Lay out every line of the entries below as a Markdown table with two columns, Num for the row number and Line for the text of that line, omitting blank lines. Leave the pictures out of the table.

- **RAW RECORDS**
* begin *

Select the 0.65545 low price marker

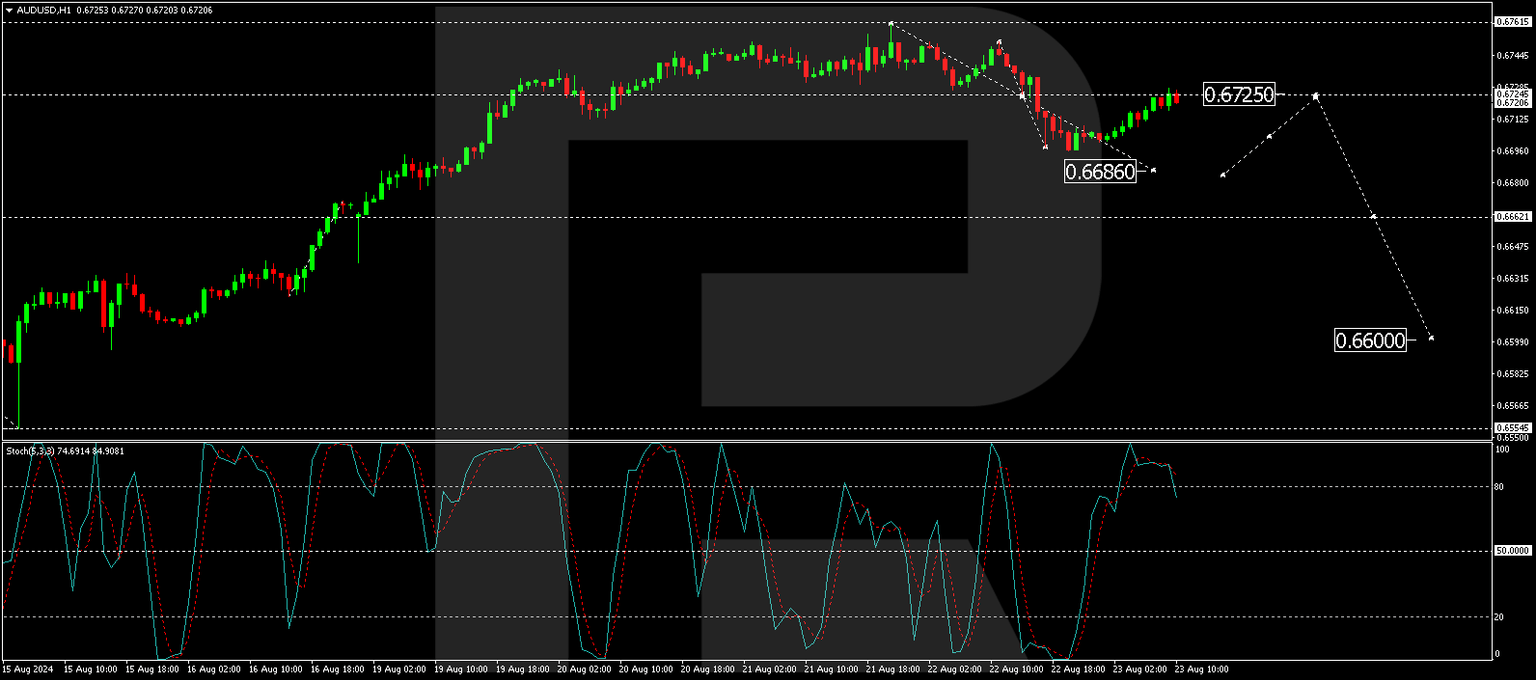pyautogui.click(x=1512, y=429)
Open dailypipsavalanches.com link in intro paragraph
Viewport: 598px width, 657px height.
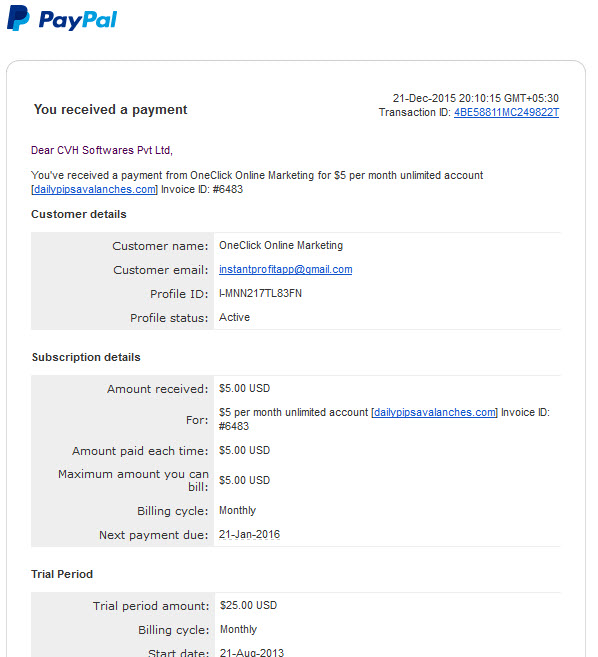pyautogui.click(x=95, y=189)
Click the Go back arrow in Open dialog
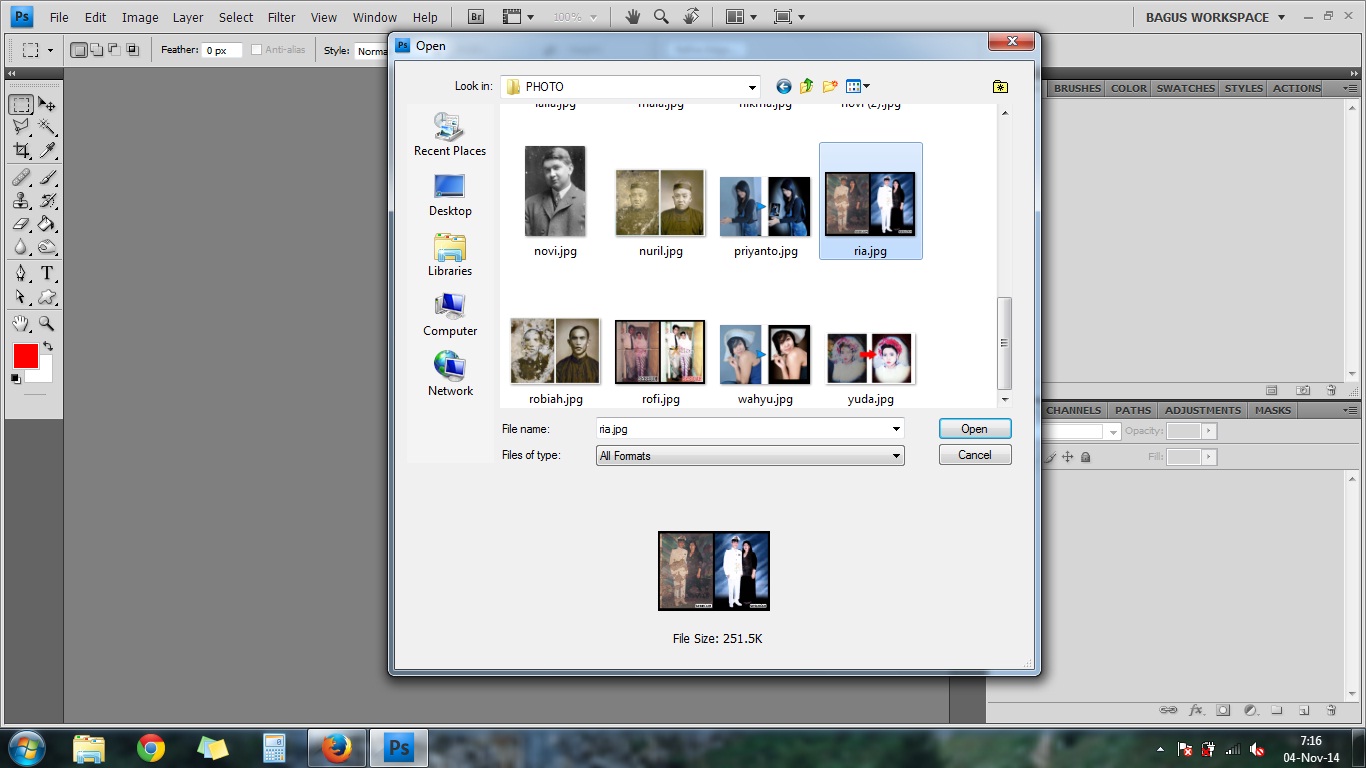This screenshot has width=1366, height=768. [783, 87]
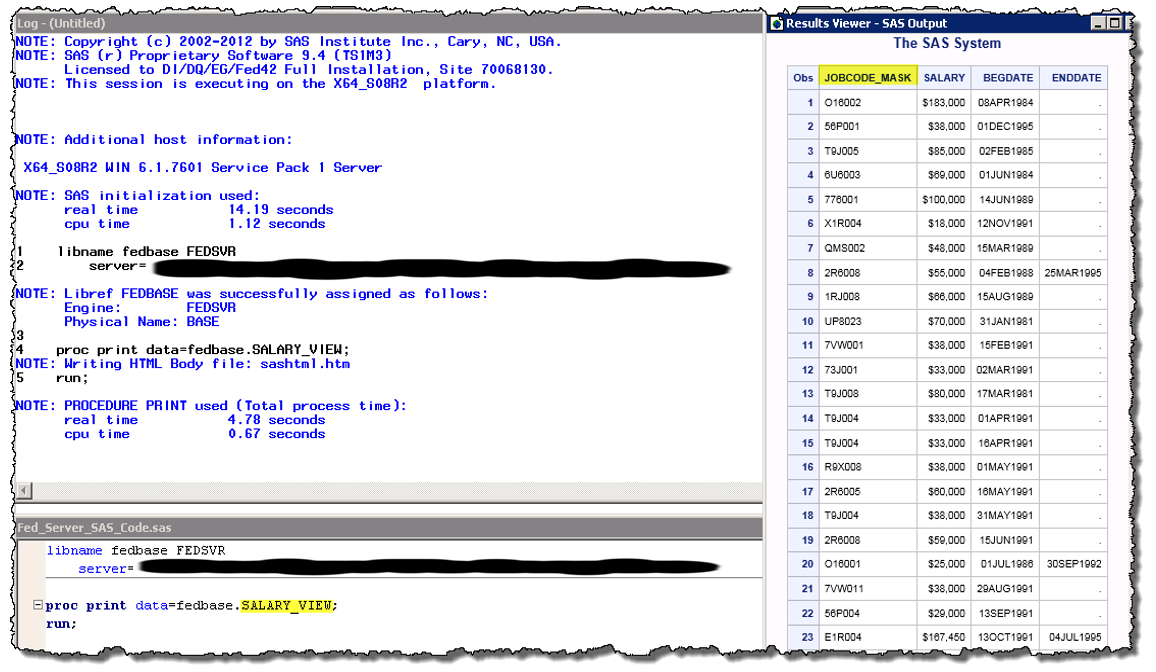Viewport: 1156px width, 672px height.
Task: Maximize the Results Viewer window
Action: (x=1114, y=23)
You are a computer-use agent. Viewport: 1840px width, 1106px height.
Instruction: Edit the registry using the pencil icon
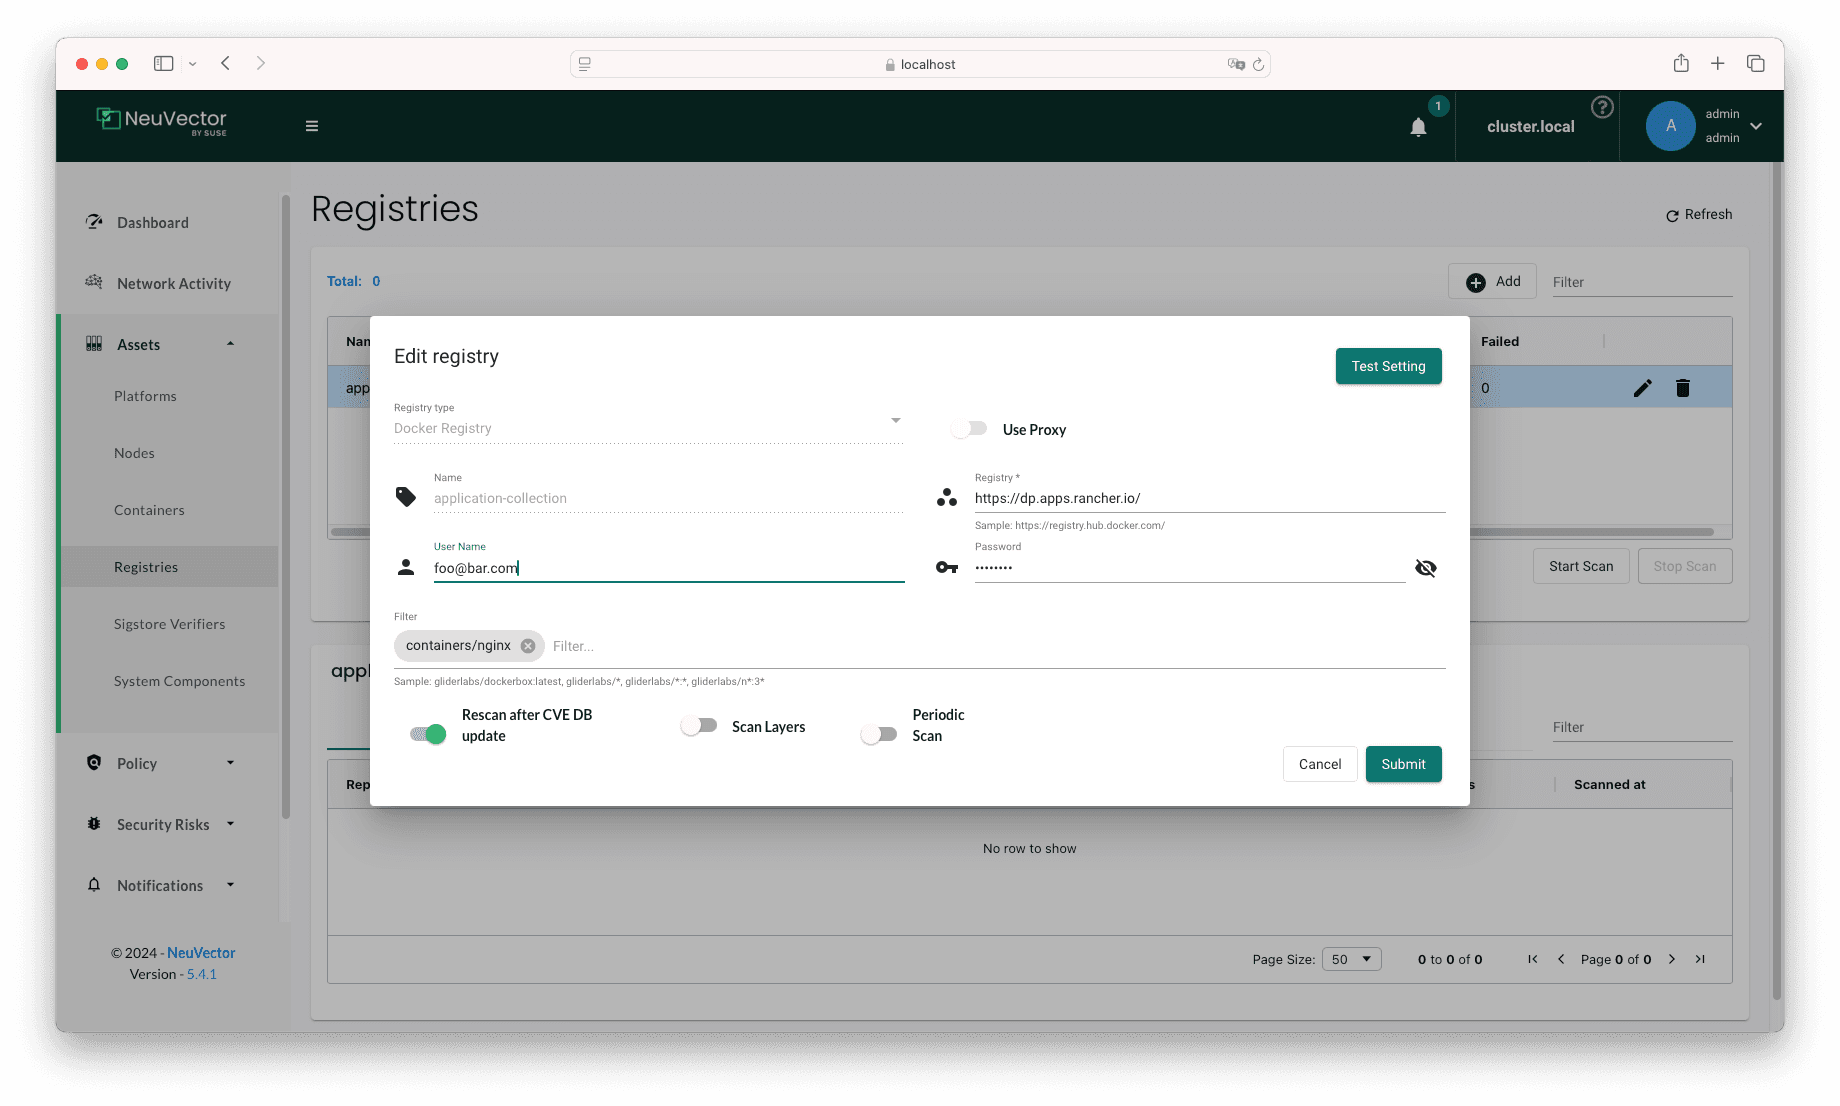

* end *

- **SOLUTION**
| Num | Line |
|---|---|
| 1 | Select the 0.65545 low price marker |
| 2 | pyautogui.click(x=1512, y=429) |
| 3 | Open dailypipsavalanches.com link in intro paragraph |
| 4 | Viewport: 598px width, 657px height. |
| 5 | pyautogui.click(x=95, y=189) |
| 6 | Click the Go back arrow in Open dialog |
| 7 | This screenshot has width=1366, height=768. [783, 87] |
| 8 | Viewport: 1156px width, 672px height. |
| 9 | Task: Maximize the Results Viewer window |
| 10 | Action: (x=1114, y=23) |
| 11 | You are a computer-use agent. Viewport: 1840px width, 1106px height. |
| 12 | Instruction: Edit the registry using the pencil icon |